Diplomate allemand avec l'UE: l'échec de visa au Kosovo remet en question la crédibilité

Deux ans se sont écoulés depuis que la Commission européenne a déclaré que le Kosovo remplissait toutes les conditions de libéralisation des visas, mais depuis le 18 juillet 2018, le Kosovo reste le seul pays isolé d'Europe. Le 18 juillet 2018, la Commission européenne avait déclaré que le Kosovo [...]
Deux ans se sont écoulés depuis que la Commission européenne a déclaré que le Kosovo remplissait toutes les conditions de libéralisation des visas, mais depuis le 18 juillet 2018, le Kosovo reste le seul pays isolé d'Europe.

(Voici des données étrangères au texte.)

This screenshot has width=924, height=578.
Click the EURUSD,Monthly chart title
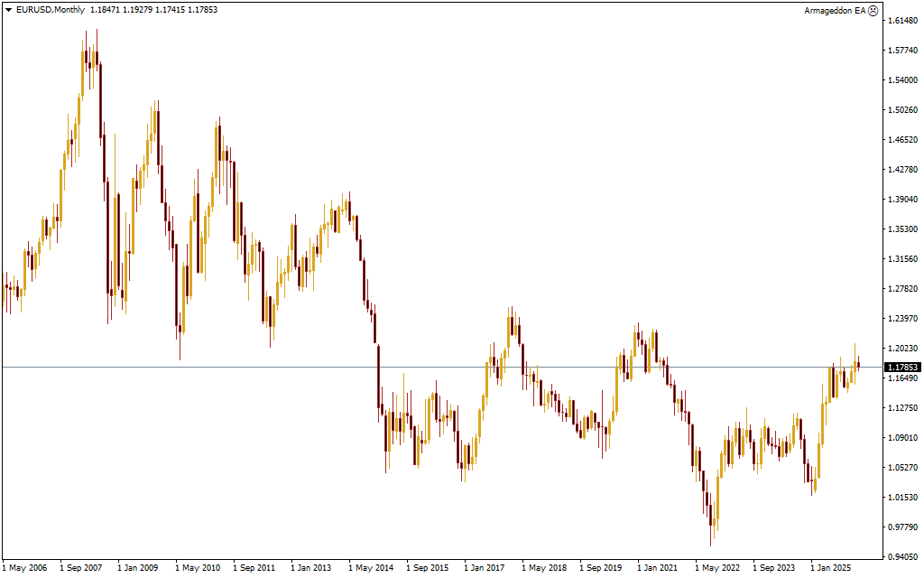51,10
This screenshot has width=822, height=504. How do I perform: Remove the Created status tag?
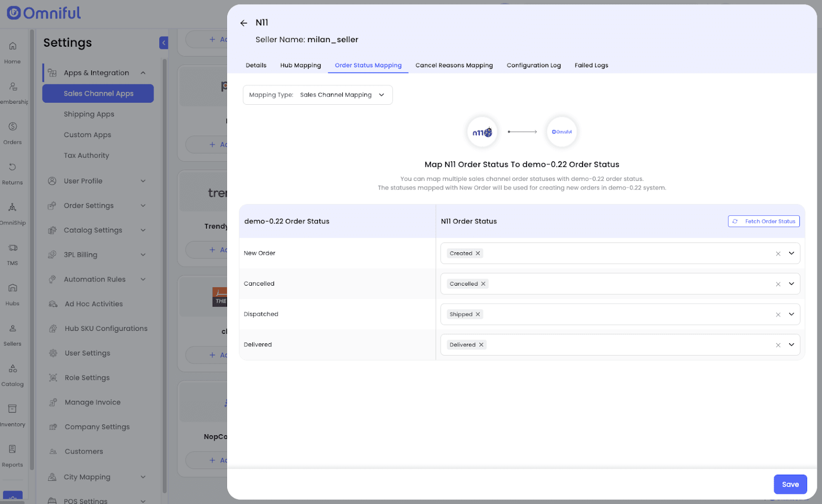click(x=478, y=253)
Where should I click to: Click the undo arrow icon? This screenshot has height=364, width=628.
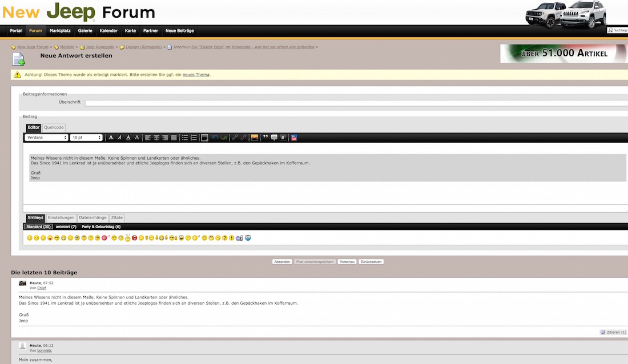pyautogui.click(x=215, y=137)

Le 18 juillet 2018, la Commission européenne avait déclaré que le Kosovo satisfaisait aux deux exigences ou aux deux dernières conditions de libéralisation des visas. Le communiqué 2018 de la Commission indique qu'avec la ratification de la démarcation avec le Monténégro et les progrès réalisés dans la lutte contre la criminalité et la corruption, toutes les normes établies sur la voie de la libéralisation des visas ont été respectées.
Mais depuis lors, malgré les promesses vides des dirigeants du Kosovo et de l'Europe, rien n'a été fait dans ce sens, même s'il y a eu des voix de différents responsables européens pour dire que le Kosovo est lésé à cet égard, mais ce qui ressemble aux principales forces comme la France et l'Allemagne a été les principaux obstacles à cette question.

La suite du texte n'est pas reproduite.